PR dimer structure (green ribbons) with indinavir (red bonds). The sites of mutation are indicated by black spheres for Leu24, Ile50 and Gly73. Only one subunit is labeled.

Figure 2

Protease stability. (a) Sensitivity to urea: L24I, filled circles and continuous line (UC₅₀ = 1.05M); I50V, open squares and dotted line (UC₅₀ = 0.97 M); G73S, open circles and continuous line (UC₅₀ = 1.54M). (b) Dimer dissociation: L24I, filled circles and continuous line (K_d = 22 nM); I50V, open squares and dotted line (K_d = 19 nM); G73S, open circles (no dissociation observed).

Figure 3

Omit map for indinavir in the crystal structure of PR_L24I–IDV contoured at a level of 3.5σ.

Figure 4

(a) Residues with alternate conformations.
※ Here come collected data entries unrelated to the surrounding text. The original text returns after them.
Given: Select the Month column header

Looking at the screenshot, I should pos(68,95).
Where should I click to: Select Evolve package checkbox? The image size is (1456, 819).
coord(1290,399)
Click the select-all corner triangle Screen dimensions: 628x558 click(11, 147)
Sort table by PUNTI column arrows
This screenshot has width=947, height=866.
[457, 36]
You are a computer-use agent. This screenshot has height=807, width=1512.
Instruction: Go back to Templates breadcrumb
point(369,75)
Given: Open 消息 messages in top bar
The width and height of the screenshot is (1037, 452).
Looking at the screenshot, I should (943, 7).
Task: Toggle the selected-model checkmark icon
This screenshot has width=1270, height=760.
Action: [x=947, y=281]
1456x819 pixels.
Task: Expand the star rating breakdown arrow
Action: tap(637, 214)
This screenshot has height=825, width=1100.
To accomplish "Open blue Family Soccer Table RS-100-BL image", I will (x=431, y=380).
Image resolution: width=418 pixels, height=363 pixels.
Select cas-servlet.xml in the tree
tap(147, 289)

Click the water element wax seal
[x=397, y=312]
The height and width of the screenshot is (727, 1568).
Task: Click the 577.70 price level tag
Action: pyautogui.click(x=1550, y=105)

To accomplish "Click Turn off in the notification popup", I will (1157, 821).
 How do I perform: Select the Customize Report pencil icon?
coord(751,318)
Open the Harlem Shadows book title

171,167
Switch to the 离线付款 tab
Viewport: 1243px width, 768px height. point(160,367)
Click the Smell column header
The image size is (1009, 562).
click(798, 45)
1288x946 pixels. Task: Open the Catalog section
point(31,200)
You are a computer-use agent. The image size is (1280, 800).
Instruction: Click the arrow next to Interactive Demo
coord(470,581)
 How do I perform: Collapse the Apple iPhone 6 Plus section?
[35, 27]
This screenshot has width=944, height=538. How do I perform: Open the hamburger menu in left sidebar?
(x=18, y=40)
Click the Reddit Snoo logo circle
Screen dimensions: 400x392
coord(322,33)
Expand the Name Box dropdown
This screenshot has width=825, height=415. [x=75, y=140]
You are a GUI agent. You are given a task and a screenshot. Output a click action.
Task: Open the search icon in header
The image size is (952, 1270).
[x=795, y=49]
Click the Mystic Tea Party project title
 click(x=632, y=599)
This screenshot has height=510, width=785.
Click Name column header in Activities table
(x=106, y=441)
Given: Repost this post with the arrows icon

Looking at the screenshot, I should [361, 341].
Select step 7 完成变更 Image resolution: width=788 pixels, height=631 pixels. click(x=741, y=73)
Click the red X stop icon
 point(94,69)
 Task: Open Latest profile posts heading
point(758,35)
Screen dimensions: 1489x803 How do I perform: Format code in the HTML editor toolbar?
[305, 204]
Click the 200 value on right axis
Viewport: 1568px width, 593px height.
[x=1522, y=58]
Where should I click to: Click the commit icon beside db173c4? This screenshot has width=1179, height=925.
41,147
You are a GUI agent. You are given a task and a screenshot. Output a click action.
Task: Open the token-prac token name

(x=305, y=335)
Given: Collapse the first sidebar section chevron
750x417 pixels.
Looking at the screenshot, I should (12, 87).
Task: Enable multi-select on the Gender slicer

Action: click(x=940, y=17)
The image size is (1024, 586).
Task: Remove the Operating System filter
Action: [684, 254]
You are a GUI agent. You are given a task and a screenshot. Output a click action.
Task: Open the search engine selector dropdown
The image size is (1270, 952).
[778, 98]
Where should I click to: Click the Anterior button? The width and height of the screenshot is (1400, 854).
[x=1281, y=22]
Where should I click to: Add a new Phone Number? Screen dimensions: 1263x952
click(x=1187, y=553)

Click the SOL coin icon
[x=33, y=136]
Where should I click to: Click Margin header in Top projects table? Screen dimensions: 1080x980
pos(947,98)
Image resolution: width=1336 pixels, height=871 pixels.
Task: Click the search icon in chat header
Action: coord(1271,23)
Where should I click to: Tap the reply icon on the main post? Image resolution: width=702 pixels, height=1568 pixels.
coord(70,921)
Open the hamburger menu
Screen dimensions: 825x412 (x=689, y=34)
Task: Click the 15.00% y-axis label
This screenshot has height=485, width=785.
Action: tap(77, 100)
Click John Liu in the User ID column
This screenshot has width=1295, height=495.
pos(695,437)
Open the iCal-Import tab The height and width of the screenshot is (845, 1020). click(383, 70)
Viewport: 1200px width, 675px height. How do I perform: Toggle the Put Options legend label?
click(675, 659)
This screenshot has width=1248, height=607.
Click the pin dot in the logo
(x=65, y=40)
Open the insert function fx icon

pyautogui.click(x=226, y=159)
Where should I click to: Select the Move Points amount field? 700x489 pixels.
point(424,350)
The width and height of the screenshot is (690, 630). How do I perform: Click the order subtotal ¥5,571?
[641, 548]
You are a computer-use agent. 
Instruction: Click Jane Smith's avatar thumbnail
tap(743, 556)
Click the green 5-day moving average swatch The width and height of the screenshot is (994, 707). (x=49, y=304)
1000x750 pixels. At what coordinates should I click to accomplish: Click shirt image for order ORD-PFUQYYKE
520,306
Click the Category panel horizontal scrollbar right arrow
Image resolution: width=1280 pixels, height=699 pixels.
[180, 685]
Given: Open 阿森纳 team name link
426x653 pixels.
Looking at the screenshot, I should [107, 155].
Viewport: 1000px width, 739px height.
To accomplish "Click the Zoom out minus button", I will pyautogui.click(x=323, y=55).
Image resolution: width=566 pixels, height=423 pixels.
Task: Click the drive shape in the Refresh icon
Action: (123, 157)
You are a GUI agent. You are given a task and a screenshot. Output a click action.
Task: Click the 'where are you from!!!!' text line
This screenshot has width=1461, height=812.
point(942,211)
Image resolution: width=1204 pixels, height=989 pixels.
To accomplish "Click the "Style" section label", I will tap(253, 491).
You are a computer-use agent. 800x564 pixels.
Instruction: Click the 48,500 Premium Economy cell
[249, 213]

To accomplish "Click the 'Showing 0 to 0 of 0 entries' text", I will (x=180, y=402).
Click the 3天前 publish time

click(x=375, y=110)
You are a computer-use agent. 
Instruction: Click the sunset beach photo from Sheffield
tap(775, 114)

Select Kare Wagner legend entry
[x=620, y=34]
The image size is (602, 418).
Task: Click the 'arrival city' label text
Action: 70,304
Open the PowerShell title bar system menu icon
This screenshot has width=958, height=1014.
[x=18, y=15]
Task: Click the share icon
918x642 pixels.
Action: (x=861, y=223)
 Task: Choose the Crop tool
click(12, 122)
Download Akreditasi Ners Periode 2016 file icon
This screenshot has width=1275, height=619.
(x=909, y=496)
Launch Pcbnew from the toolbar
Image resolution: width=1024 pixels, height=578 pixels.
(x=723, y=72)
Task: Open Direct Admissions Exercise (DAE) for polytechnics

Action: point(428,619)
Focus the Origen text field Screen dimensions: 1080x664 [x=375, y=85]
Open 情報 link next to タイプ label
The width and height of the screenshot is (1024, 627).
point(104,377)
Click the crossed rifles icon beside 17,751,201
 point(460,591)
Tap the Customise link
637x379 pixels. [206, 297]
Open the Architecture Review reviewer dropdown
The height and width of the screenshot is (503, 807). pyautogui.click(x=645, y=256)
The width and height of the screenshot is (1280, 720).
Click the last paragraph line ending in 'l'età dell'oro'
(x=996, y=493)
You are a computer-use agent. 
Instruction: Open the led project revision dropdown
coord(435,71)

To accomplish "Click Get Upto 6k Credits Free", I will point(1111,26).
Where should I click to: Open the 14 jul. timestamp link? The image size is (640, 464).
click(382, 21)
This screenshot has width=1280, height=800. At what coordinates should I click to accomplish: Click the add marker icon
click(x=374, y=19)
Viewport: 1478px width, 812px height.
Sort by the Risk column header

Alternate conformations of residues in six dimers of five new crystal structures. Alternate conformations for both side-chain and main-chain atoms were included. (b) Omit maps for mutated residues contoured at a level of 3.5σ. Val50′ in PR_I50V–IDV had a single conformation for the side-chain. Two alternate conformations are shown for the side-chains of Val 50 (relative occupancy of 0.7/0.3) in PR_I50V–IDV, Ile24 (relative occupancy of 0.6/0.4) in PR_L24I–p2/NC, and Ser73 (relative occupancy of 0.5/0.5) in PR_G73S–IDV structures.

Figure 5

Structural differences at sites of mutation. Broken lines indicate hydrogen bond interactions (2.6–3.3 Å). Dotted lines indicate van der Waals interactions (3.5–4.2 Å). Dash-dot lines indicate distances over 4.2 Å for comparison. (a) Interactions of Leu/Ile24 with Leu90 and Phe99′ in the indinavir complexes. PR is green and PR_L24I is red. (b) Interactions of Ile/Leu 50 with Ile 47′ and Ile 84′ in the complexes with p2/NC. PR is in green and PR_I50V is in red. (c) Interactions of Gly73 with residues 74, 31, 29 and 88 in PR-IDV structure. (d) Interactions of Ser73 with residues 74, 31, 29 and 88 in the second dimer of PR_G73S-IDV crystal structure. The side-chain of Ser73′ has two conformations.

Figure 6

Protease-inhibitor interactions. Only the residues involved in hydrogen bond interactions are shown. Water molecules are represented as spheres. Hydrogen bonds are indicated by broken lines. (a) PR_L24I hydrogen bond interactions with indinavir. Water molecules are labeled A–D. (b) Interactions of Arg8′ with the pyridyl group of indinavir in PR_I50V–IDV. The omit map is contoured at 3.5σ. (c) PR_L24I interactions with p2/NC. Water molecules are labeled 1–8. Arg8 and Arg8′ are omitted for clarity. (d) Selected interactions of the side-chains of Ile/Leu50 and 50′ with indinavir in the PR_I50V and PR indinavir complexes. PR-IDV is in green and PR_I50V–IDV is red. Only the central portion of indinavir is shown with van der Waals contacts indicated by dotted lines with distances in Å.

Figure 7

The catalytic site of PR_L24I–p2/NC at 1.1 Å resolution. The 2F_o – F_c map is in green and contoured at 2.6σ, and the positive F_o – F_c map is in purple, contoured at 3.5σ.